- _EXTRACT PROVIDED_
This is not to say that every verbal blessing should follow this exact pattern. On the contrary! A blessing should flow from the heart. Blessing a son is not part of a step program in which you follow steps one, two, and three. It is a tool that God has given fathers to empower and encourage their sons.
Due to the empowering nature of verbal blessings, blessings can be used not only to encourage a son, but also to change a son. For example, if your son struggles with demonstrating personal responsibility, you can verbally bless and empower him to be responsible:
_______(Son’s name here), I bless you with personal responsibility, so that you may fulfill the responsibilities that are set before you today and bring honor and glory to God.
The same is true for self-control:
_______(Son’s name here), I bless you with self-control today, so that you may demonstrate the power of the Holy Spirit in your life and accomplish the good works which God has established for you.
Pronouncing multiple blessing over your son does not have to take place on separate occasions. They can be joined together and have the same effectiveness. Take for example a young man who lacks wisdom and discretion:
_______(Son’s name here), I bless you with wisdom that you might know what is the acceptable will of God so that you may live according to His word in all wisdom and understanding. I also bless you with discretion so that you may discern between right and wrong, good and evil, and bring joy to those who are around you.
As a father blesses his son, he should in faith expect results, “for whatsoever is not of faith is sin” (Romans 14:23). It may take some time for a son to show signs of change once a father has verbally blessed him. Nevertheless, a father must remain confident “that he (God) which hath begun a good work in (your son) will perform it until the day of Jesus Christ” (Philippians 1:6).
One more thing that I would like to point out about verbally blessing your son is that at first it may be a very uncomfortable thing for you to do. It’s not easy to do something for the first time, but with a little practice you’ll get the hang of it.

- _WHAT THE EXERCISE ASKS_
Carry on the passage above about fathers verbally blessing their sons, starting right after its last sentence.

- _DATA SHOWN_
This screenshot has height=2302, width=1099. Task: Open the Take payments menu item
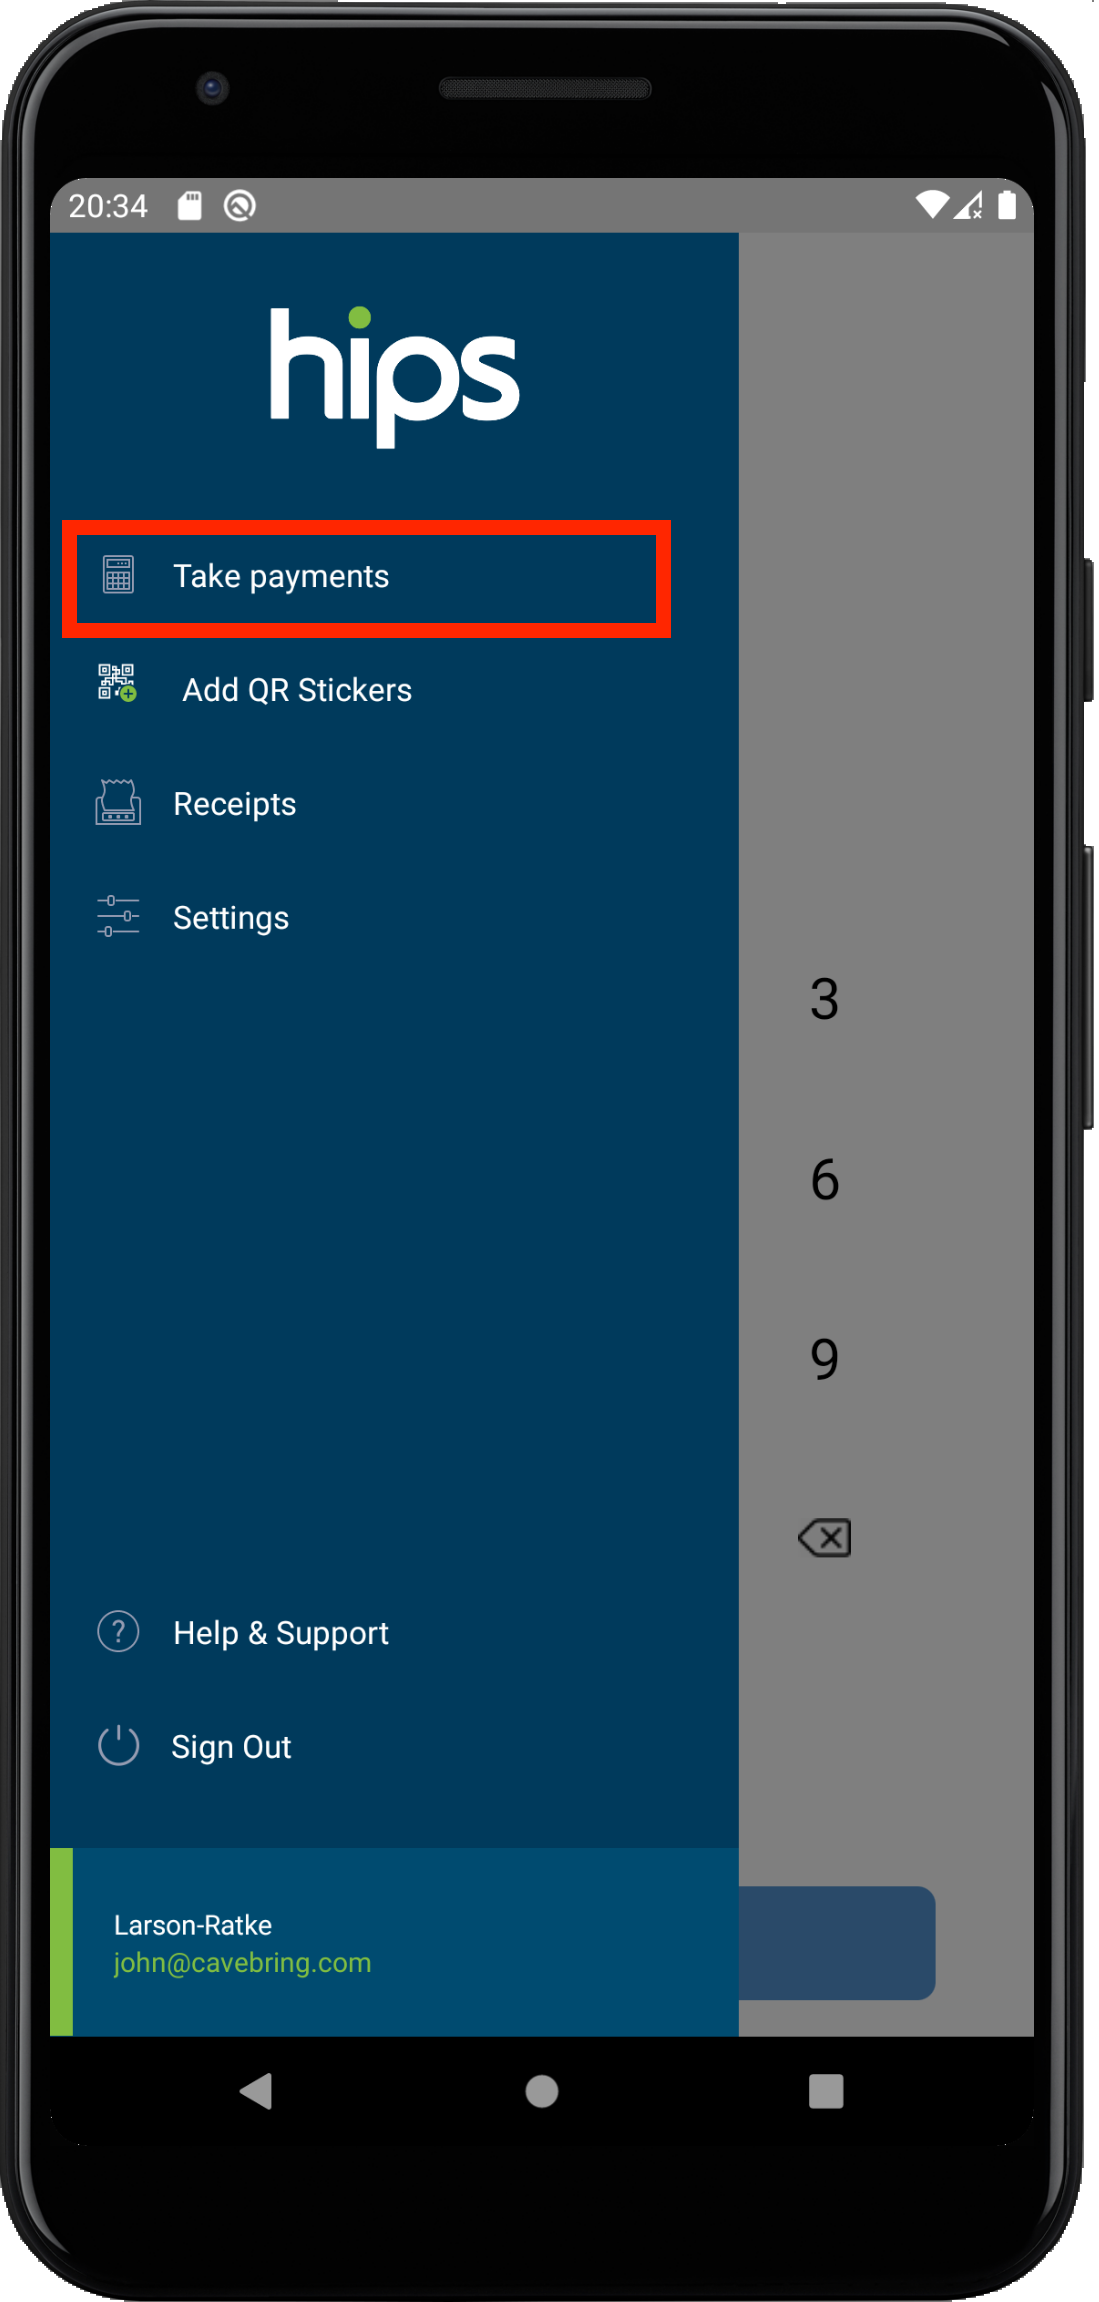366,577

- _RESULT FOR THIS EXERCISE_
Also, don’t be afraid of what others will think if they see you blessing your son. Once they have learned what you are doing, most people will want you to teach them how to bless their own children. So, don’t let the fear of man creep in and be ready to minister to others as well!
Words in Practice
We have seen how important it is for a father to encourage his son with words of affirmation and blessing. It is now time to put these words into practice. Below are additional ideas and practical applications for a father who is looking to encourage and empower a son.
During the next week, find four situations in which you can encourage your son through words of affirmation.
If you are not sure what to say, ask God to give you the words.
Then spend five minutes writing out a list of quick, yet meaningful phrases which you can use to encourage your son.
Verbally bless your son once this week.
Chose a time when most of the family will be present, but when there will be few distractions.
If you think it would be best, take a few minutes to write the blessing out beforehand. There is nothing wrong with reading the blessing to your son.
If you can not think of something to bless your son with, look for an area in his life that needs improvement and bless him with the necessary character to overcome this difficulty.
Make sure that as you bless him you don’t demean him in any way. Don’t point out his failures; just bless him with the character that he needs to develop.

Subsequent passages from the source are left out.